RAM 1663/3997MB (lfb 297x4MB) cpu [100%,100%,100%,100%]@1734 GR3D 0%@998 EDP limit 0
Test 1000 dim on Jetson TK1 on 4 threads has 3.33 times of acceleration, but on Jetson TX1 we have only 1.74 times of acceleration. It means that more difficult fully load Jetson TX1 than Jetson TK1.
Also I found information that on Jetson TX1 max CPU frequency is 1.9 GHz. But on my Jetson TX1 is only 1.7 GHz. Can you say me what it depends?
Do you mean memory bandwith between RAM and CPU? Also I don’t have this data"2%@1600 AVP 0%@80" in my tegrastats output.
Also I think that 1% or 2% is very small memory bandwith it means that my code is purely CPU bound. What is max the memory bandwith?
And if you open my code you will be able to see that this code doesn’t have dependency between cores. This is only matrix multiplication in naive implementation.
Also you ran only one program in 1 core and 4 cores with OpenMP. For checking the performance gain from multicore programming you should run 4 programs in one core for each. Where I got decreased performance more than 3 times for one core! I think it’s the hardest problem for my purposes on Jetson TX1. Have you repeated this test?
Also I want to note that there aren’t these problems on Jetson TK1.
Actually, this code may have dependency between cores.
That is, openMP breakdowns task along k coordinate and the += operator leads to between-core dependency.
Try this version to prevent openmp divide task along k-coordinate
In my version OpenMP breakdowns task along i coordinate because there is only one OpenMP pragma before external ‘for’ so my code doesn’t have between-core dependency.
But I tried to test your code. How I understand you tested 1000 dim.
But your version has more performance. I got acceleration on 2 times in 1 thread on your version than my version in 1 thread. How I understand your version works better with memory and cache than my.
I ran jetson_clocks.sh. I tested your new version:
1-1.060s
4-0.650s
Also I tested 1500 dim:
1-3.5s
4-2.45s
It’s a very small acceleration only 1.6 and 1.4 times. The same tests on Jetson TK1 give me 3.3 times of acceleration. Do you think it is normal situation for TX1?
Also I repeated the 2 test with the last version of program, 1500 dim. I ran 4 programs in 1 thread in 4 different consoles
I think it is a good idea to select a program with less cache miss to evaluate cpu performance.

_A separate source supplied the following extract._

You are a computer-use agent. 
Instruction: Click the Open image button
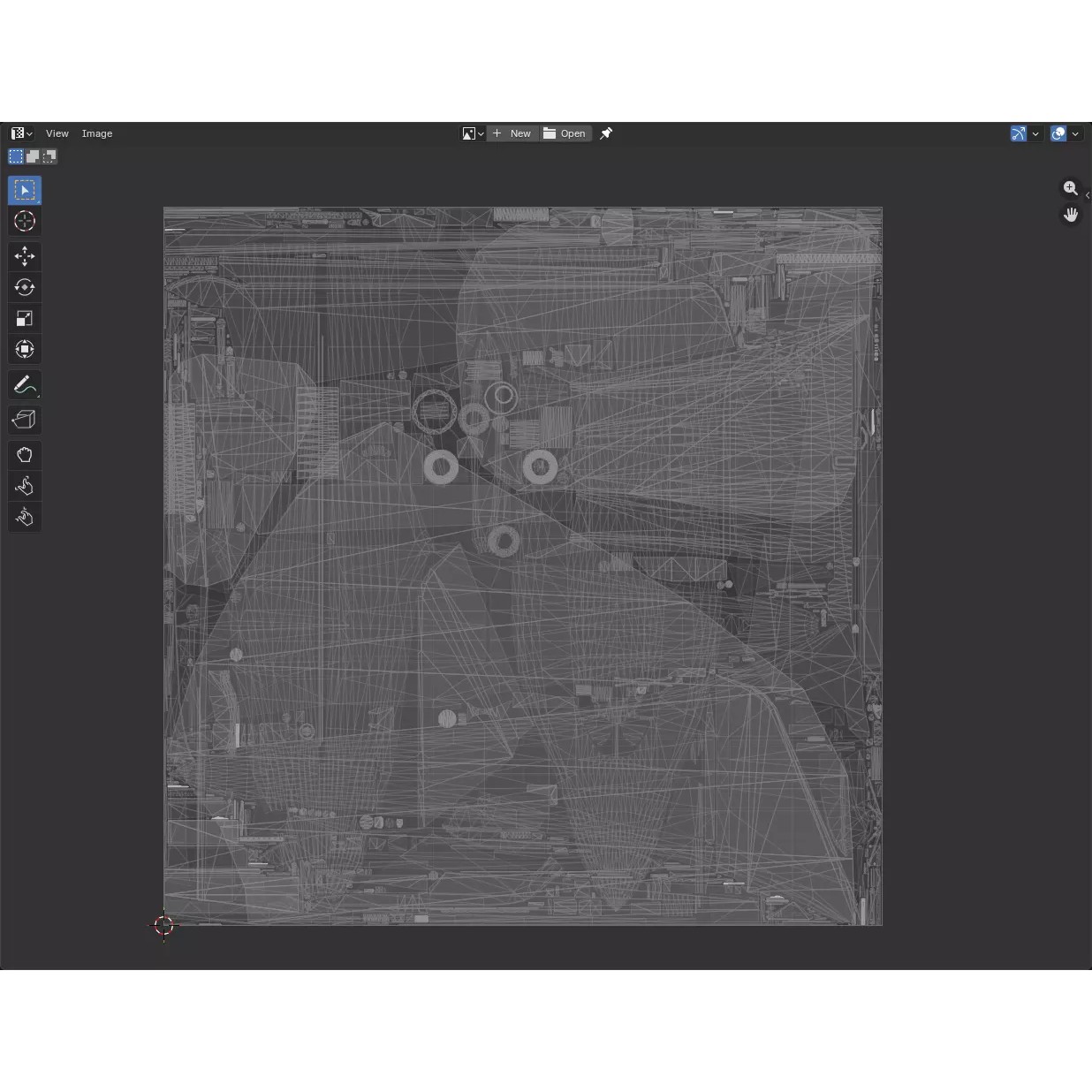(565, 133)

For example, in matrix multiplication
int main() {
const int N = 1000;
int *a = (int*)malloc(N*N*sizeof(int));
int *bt = (int*)malloc(N*N*sizeof(int)); // bt is transpose matrix of b, used for lower cache miss
int *mult = (int*)malloc(N*N*sizeof(int));
#pragma omp parallel for
for(int i=0; i<N; ++i)
for(int j=0; j<N; ++j)
{
int num = 0;
for(int k=0; k<N; ++k)
{
num += a[i*N+k]*bt[j*N+k];
}
mult[i*N+j] += num;
}
free(a);
free(bt);
free(mult);
return 0;
}
I ran it with best performance on tx1 and got:
1-0.473s
2-0.239s
4-0.123s → 3.85x speedup
Also test for N=1500:
1-1.561s
2-0.796s
4-0.403s → 3.87x speedup
Also ran 4 program in 1 thread in 4 different consoles, I got:
1- 0.473s
2- 0.469s
3- 0.472s
4- 0.472s
I have some new information about the problem. I did the test on official dev board and this problem doesn’t repeat on it. Our Jetson TX1 is custom board with Jetson TX1. May be there are some problems with it. What do you think about it?